■ **Activity**:
Begin at the line that contains "The height and" and reproduce it along with every line after it to the end of the listing; skip any pictures.

::: Data :::

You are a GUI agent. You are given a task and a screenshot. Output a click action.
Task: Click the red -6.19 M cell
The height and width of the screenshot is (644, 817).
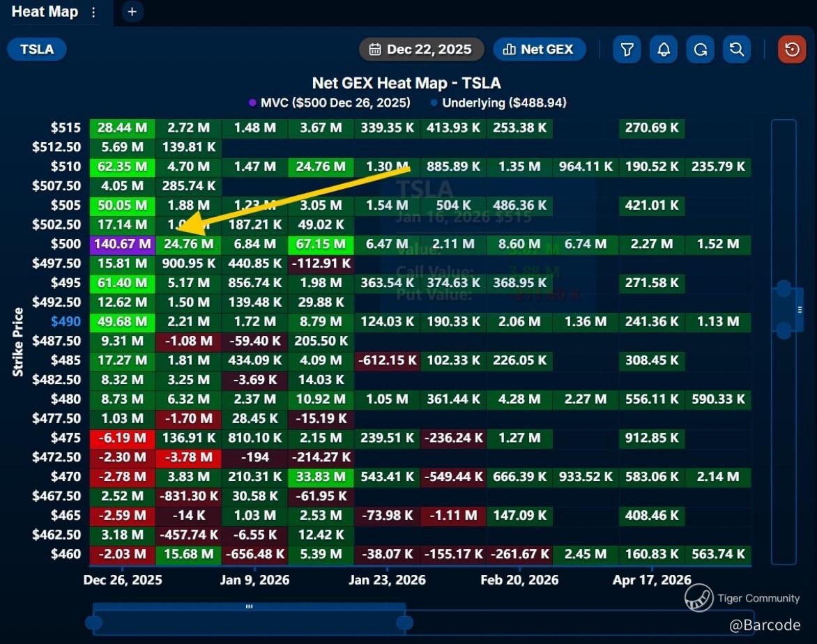coord(123,438)
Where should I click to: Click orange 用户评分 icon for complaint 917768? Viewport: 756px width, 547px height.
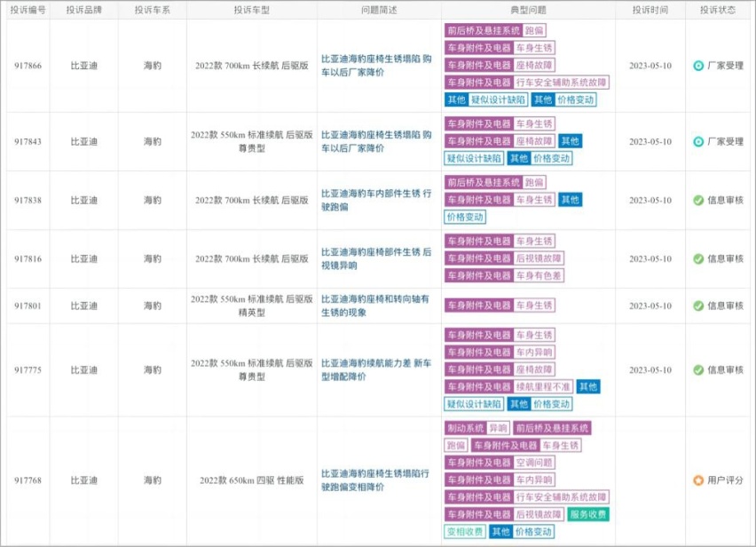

:::

■ **Response**:
The height and width of the screenshot is (644, 817).
coord(123,438)
Where should I click to: Click orange 用户评分 icon for complaint 917768? Viewport: 756px width, 547px height.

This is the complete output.